### Records shown:

········

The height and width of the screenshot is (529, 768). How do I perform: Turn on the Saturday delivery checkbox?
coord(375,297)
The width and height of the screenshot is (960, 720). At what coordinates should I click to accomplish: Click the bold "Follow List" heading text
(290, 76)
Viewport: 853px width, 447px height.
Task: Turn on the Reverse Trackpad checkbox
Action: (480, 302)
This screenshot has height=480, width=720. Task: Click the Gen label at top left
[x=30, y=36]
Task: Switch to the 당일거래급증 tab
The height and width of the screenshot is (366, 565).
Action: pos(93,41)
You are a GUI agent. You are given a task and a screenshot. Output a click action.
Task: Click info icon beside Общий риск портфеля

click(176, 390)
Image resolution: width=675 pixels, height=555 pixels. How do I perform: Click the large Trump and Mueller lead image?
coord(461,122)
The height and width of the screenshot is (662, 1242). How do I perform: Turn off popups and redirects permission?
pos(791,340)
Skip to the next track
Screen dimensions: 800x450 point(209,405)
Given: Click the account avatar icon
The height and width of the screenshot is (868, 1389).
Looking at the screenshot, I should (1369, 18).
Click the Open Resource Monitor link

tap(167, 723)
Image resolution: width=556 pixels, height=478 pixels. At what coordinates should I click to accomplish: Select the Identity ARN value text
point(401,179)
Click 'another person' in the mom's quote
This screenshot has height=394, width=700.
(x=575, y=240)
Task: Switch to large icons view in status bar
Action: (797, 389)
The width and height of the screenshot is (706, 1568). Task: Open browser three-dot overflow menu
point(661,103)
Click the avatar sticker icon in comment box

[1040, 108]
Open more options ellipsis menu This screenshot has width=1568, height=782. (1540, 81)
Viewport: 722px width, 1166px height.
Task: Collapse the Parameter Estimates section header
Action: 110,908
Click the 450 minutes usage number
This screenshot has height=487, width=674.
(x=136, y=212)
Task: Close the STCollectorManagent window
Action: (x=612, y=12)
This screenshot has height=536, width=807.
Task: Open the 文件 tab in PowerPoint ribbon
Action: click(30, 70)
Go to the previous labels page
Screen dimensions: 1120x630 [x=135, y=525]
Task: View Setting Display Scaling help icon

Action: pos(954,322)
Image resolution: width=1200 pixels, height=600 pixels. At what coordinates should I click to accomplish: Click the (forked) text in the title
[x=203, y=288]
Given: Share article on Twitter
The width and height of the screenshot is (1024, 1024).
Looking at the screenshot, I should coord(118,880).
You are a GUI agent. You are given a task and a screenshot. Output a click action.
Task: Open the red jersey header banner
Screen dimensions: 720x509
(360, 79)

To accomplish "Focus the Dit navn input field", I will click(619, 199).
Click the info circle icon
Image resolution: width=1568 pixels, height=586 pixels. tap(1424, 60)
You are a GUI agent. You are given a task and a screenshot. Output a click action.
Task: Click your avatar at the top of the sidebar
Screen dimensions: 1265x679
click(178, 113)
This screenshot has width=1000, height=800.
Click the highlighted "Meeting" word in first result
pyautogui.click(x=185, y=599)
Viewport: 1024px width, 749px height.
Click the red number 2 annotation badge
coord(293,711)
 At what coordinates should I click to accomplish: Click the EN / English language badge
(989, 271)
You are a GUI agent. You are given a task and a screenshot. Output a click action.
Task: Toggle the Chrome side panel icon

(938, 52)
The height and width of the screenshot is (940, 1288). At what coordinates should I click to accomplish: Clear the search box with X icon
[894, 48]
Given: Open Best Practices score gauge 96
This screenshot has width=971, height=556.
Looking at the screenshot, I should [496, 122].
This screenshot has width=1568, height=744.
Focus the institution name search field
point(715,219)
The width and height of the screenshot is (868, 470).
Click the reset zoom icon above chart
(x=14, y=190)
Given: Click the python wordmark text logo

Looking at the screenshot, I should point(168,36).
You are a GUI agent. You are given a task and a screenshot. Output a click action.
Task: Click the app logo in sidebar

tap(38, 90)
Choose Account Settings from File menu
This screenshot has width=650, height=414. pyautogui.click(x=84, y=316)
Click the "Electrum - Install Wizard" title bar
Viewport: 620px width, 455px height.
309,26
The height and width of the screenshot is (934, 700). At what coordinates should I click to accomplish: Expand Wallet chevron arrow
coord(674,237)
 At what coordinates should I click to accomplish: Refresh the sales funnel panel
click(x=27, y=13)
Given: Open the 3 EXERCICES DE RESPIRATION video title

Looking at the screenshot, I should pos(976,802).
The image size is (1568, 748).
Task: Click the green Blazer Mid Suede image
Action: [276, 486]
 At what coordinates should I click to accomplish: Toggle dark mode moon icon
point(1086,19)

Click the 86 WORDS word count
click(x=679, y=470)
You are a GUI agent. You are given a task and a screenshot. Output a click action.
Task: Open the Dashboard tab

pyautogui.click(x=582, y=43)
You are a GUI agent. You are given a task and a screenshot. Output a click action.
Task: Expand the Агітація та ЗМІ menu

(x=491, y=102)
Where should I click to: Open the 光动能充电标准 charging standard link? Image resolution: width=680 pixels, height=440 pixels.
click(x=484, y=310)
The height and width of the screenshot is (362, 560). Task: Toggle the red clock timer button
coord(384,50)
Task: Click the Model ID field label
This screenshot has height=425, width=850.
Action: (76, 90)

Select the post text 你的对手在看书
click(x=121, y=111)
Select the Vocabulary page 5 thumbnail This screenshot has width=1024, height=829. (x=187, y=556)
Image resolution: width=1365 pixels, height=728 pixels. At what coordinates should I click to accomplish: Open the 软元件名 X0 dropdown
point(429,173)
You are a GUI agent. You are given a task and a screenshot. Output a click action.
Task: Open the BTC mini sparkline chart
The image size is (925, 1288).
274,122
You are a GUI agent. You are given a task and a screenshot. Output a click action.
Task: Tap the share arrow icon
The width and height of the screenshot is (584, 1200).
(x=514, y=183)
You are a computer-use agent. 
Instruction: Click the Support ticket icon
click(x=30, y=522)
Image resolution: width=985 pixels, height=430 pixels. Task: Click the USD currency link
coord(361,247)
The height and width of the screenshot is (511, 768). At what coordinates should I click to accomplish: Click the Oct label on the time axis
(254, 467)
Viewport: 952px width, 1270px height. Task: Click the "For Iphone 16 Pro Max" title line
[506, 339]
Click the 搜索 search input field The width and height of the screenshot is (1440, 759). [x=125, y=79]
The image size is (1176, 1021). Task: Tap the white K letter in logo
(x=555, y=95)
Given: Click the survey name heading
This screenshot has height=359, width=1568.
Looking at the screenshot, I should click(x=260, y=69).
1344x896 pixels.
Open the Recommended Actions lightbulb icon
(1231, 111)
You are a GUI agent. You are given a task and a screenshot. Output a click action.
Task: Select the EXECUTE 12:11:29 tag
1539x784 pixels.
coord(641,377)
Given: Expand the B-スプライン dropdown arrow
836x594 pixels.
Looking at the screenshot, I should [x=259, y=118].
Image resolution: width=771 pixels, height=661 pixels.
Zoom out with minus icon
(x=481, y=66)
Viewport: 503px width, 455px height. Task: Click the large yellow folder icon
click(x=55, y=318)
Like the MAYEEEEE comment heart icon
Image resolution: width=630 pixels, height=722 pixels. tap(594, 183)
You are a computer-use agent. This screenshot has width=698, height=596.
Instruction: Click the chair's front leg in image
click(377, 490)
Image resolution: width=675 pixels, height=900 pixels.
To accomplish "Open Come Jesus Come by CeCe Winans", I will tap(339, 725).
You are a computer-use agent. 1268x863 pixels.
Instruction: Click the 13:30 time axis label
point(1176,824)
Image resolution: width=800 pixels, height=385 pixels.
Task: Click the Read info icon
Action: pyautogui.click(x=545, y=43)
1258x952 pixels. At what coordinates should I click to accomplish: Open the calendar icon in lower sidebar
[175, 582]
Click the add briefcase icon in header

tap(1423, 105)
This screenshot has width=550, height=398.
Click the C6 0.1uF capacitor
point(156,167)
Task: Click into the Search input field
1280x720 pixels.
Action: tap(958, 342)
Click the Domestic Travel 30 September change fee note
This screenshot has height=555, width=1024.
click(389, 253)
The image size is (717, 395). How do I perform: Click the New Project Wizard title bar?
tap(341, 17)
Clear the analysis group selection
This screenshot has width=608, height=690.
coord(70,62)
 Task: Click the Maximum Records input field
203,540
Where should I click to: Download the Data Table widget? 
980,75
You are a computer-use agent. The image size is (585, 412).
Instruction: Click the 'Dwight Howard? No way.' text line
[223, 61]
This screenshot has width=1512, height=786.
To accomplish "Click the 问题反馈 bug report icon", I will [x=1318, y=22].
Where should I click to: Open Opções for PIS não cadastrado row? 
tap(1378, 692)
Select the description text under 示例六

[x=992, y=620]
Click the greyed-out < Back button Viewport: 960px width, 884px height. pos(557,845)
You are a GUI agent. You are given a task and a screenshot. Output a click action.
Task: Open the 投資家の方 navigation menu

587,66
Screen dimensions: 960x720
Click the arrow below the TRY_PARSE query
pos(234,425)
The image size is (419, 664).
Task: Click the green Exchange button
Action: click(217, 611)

········

### What needs to be done:
Please transcribe exactly the line containing "Click the greyed-out" and every line after it to the end of the data, and no other lines.

### Exercise result:
Click the greyed-out < Back button Viewport: 960px width, 884px height. pos(557,845)
You are a GUI agent. You are given a task and a screenshot. Output a click action.
Task: Open the 投資家の方 navigation menu

587,66
Screen dimensions: 960x720
Click the arrow below the TRY_PARSE query
pos(234,425)
The image size is (419, 664).
Task: Click the green Exchange button
Action: click(217, 611)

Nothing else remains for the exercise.